You learn some pretty bizarre things in law school. Just when you thought you've heard it all... there's a case in contracts where a husband and wife agreed to only have coitus once a week. Later when they separated, the husband argued that he shouldn't have to pay her as much in support because of her egregious behavior during their marriage. What was her egregious behavior? She apparently wanted coitus thrice daily.

(The court, by the way, denied his argument and required him to pay alimony. They held that both parties to a marriage had a duty to sexually satisfy each other and that their agreement regarding the frequency of their sexual relations was an unenforceable contract.)

fresh air

The Christian Legal Society (CLS) meets every Wednesday here at the UCLA School of Law. While I was at our meeting yesterday, it struck me that it's like a breath of fresh air, something quite entirely different from the rest of law school.
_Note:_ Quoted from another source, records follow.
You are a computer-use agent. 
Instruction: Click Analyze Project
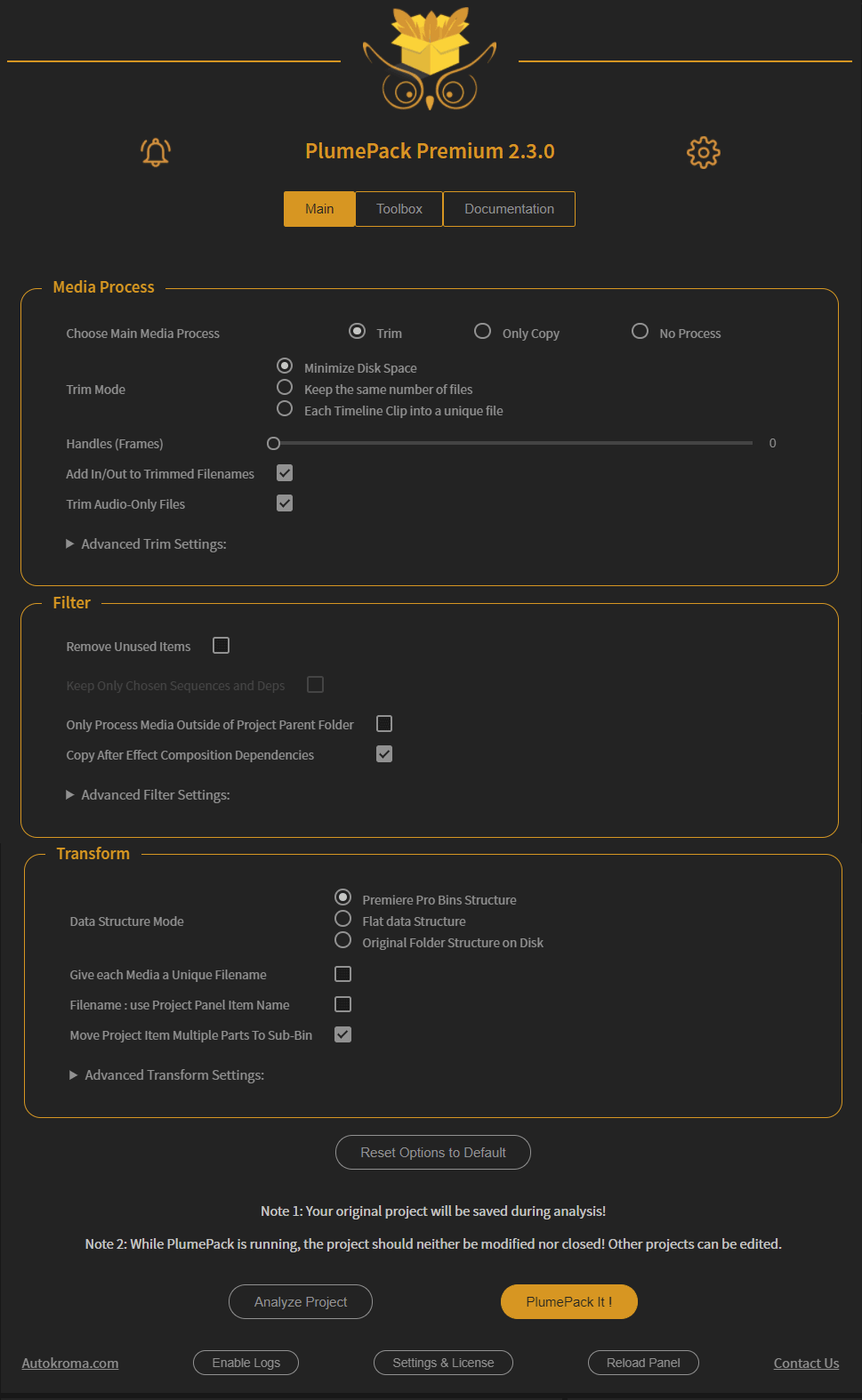pos(300,1301)
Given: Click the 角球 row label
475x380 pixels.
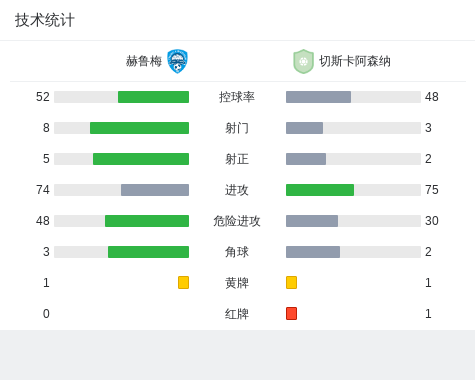Looking at the screenshot, I should pos(237,252).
A typical law school day involves going to class, taking copious notes, attempting to do all your readings, make outlines of notes, prepare for the next day's classes in case you're called on, doing research for your memos and other assignments, preparing resumes and arranging interviews, attending meetings about the write-on competition for Law Review, etc. It's pretty busy, and it definitely gets pretty stressful. It's easy to get bogged down by the workload and the pressure and just constantly be subject to "the grind."

But the CLS meetings are an almost surreal break from law school "reality." For an hour, you forget that you're competing with your classmates for grades. For an hour, what you sense from the people in the room is love, acceptance, empathy, support. We pray for those who are in mourning, for those who struggle with their past, for those who need some help or some hope. We give thanks for the blessings in our lives, the grace and mercy that is being shown to us. We share how our lives are, both inside and outside of law school. The things we struggle with, our plans, hopes, dreams. It's a time and place where you can let your guard down and open up, relax.

Personal relationships in law school can often be shallow and superficial - partly due to the intense time pressures and perhaps partly due to the mentality in law school, which while not utterly cutthroat, is still quite competitive. I don't feel that at CLS. I feel that people there really do rejoice with those who rejoice, and mourn with those who mourn, that there is community and fellowship when we meet. Things I don't always feel in law school.

Fresh air. Everything else can be a little stifling after a while. And then on Wednesdays, from 4:30 till 5:30, we surface for fresh air. Like deep-sea divers, we break out above the surface and realize that there is still a heaven, still a Sun (and a Son), still a bigger (and deeper, or higher?) picture, a greater story unfolding in our lives. And refreshed, we plunge beneath the surface again, ready to keep striving, to keep working, for love, truth, justice, and the glory of God.